Work instructions
The records that follow are to be repeated without alteration.

Saved entries:
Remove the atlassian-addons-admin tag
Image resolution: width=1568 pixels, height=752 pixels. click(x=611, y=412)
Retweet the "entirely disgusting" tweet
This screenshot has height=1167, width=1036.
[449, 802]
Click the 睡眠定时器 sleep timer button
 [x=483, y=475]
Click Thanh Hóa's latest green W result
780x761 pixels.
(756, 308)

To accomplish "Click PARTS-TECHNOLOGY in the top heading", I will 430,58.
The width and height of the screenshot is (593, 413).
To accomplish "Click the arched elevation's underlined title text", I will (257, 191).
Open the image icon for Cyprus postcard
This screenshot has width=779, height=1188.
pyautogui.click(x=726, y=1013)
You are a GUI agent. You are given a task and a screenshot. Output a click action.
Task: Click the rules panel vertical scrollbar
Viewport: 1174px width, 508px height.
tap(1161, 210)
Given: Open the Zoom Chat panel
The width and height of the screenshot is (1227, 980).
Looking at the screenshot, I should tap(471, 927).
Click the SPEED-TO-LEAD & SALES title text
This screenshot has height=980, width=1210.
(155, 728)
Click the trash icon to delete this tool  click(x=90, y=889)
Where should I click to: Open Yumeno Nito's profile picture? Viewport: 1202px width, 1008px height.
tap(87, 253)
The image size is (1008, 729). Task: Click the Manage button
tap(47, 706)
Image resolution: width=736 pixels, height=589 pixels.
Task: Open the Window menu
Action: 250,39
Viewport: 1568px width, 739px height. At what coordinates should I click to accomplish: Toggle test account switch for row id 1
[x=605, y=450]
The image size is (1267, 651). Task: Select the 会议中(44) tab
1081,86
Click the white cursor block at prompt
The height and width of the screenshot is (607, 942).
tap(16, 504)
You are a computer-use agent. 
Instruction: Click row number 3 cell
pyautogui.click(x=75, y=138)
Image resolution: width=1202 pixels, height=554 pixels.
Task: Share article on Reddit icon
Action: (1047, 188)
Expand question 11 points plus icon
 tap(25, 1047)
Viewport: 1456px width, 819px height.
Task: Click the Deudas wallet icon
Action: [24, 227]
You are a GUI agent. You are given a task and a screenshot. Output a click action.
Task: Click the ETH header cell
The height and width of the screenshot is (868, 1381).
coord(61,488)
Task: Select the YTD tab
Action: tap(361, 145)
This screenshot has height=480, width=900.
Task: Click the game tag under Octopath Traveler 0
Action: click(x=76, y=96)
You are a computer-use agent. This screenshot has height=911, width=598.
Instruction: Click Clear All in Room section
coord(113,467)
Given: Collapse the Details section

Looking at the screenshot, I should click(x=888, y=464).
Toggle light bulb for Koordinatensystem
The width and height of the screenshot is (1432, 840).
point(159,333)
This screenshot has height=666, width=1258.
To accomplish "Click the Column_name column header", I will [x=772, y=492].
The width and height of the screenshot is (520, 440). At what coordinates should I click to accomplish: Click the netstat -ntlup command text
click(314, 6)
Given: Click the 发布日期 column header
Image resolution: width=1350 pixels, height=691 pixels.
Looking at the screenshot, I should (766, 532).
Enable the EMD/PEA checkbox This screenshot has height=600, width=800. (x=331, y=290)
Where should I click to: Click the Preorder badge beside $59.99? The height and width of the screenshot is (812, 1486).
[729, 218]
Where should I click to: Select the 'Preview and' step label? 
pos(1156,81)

Task answer
Remove the atlassian-addons-admin tag
Image resolution: width=1568 pixels, height=752 pixels. click(x=611, y=412)
Retweet the "entirely disgusting" tweet
This screenshot has height=1167, width=1036.
[449, 802]
Click the 睡眠定时器 sleep timer button
 [x=483, y=475]
Click Thanh Hóa's latest green W result
780x761 pixels.
(756, 308)

To accomplish "Click PARTS-TECHNOLOGY in the top heading", I will 430,58.
The width and height of the screenshot is (593, 413).
To accomplish "Click the arched elevation's underlined title text", I will (257, 191).
Open the image icon for Cyprus postcard
This screenshot has width=779, height=1188.
pyautogui.click(x=726, y=1013)
You are a GUI agent. You are given a task and a screenshot. Output a click action.
Task: Click the rules panel vertical scrollbar
Viewport: 1174px width, 508px height.
tap(1161, 210)
Given: Open the Zoom Chat panel
The width and height of the screenshot is (1227, 980).
Looking at the screenshot, I should tap(471, 927).
Click the SPEED-TO-LEAD & SALES title text
This screenshot has height=980, width=1210.
(155, 728)
Click the trash icon to delete this tool  click(x=90, y=889)
Where should I click to: Open Yumeno Nito's profile picture? Viewport: 1202px width, 1008px height.
tap(87, 253)
The image size is (1008, 729). Task: Click the Manage button
tap(47, 706)
Image resolution: width=736 pixels, height=589 pixels.
Task: Open the Window menu
Action: 250,39
Viewport: 1568px width, 739px height. At what coordinates should I click to accomplish: Toggle test account switch for row id 1
[x=605, y=450]
The image size is (1267, 651). Task: Select the 会议中(44) tab
1081,86
Click the white cursor block at prompt
The height and width of the screenshot is (607, 942).
tap(16, 504)
You are a computer-use agent. 
Instruction: Click row number 3 cell
pyautogui.click(x=75, y=138)
Image resolution: width=1202 pixels, height=554 pixels.
Task: Share article on Reddit icon
Action: (1047, 188)
Expand question 11 points plus icon
 tap(25, 1047)
Viewport: 1456px width, 819px height.
Task: Click the Deudas wallet icon
Action: [24, 227]
You are a GUI agent. You are given a task and a screenshot. Output a click action.
Task: Click the ETH header cell
The height and width of the screenshot is (868, 1381).
coord(61,488)
Task: Select the YTD tab
Action: tap(361, 145)
This screenshot has height=480, width=900.
Task: Click the game tag under Octopath Traveler 0
Action: click(x=76, y=96)
You are a computer-use agent. This screenshot has height=911, width=598.
Instruction: Click Clear All in Room section
coord(113,467)
Given: Collapse the Details section

Looking at the screenshot, I should click(x=888, y=464).
Toggle light bulb for Koordinatensystem
The width and height of the screenshot is (1432, 840).
point(159,333)
This screenshot has height=666, width=1258.
To accomplish "Click the Column_name column header", I will [x=772, y=492].
The width and height of the screenshot is (520, 440). At what coordinates should I click to accomplish: Click the netstat -ntlup command text
click(314, 6)
Given: Click the 发布日期 column header
Image resolution: width=1350 pixels, height=691 pixels.
Looking at the screenshot, I should (766, 532).
Enable the EMD/PEA checkbox This screenshot has height=600, width=800. (x=331, y=290)
Where should I click to: Click the Preorder badge beside $59.99? The height and width of the screenshot is (812, 1486).
[729, 218]
Where should I click to: Select the 'Preview and' step label? 
pos(1156,81)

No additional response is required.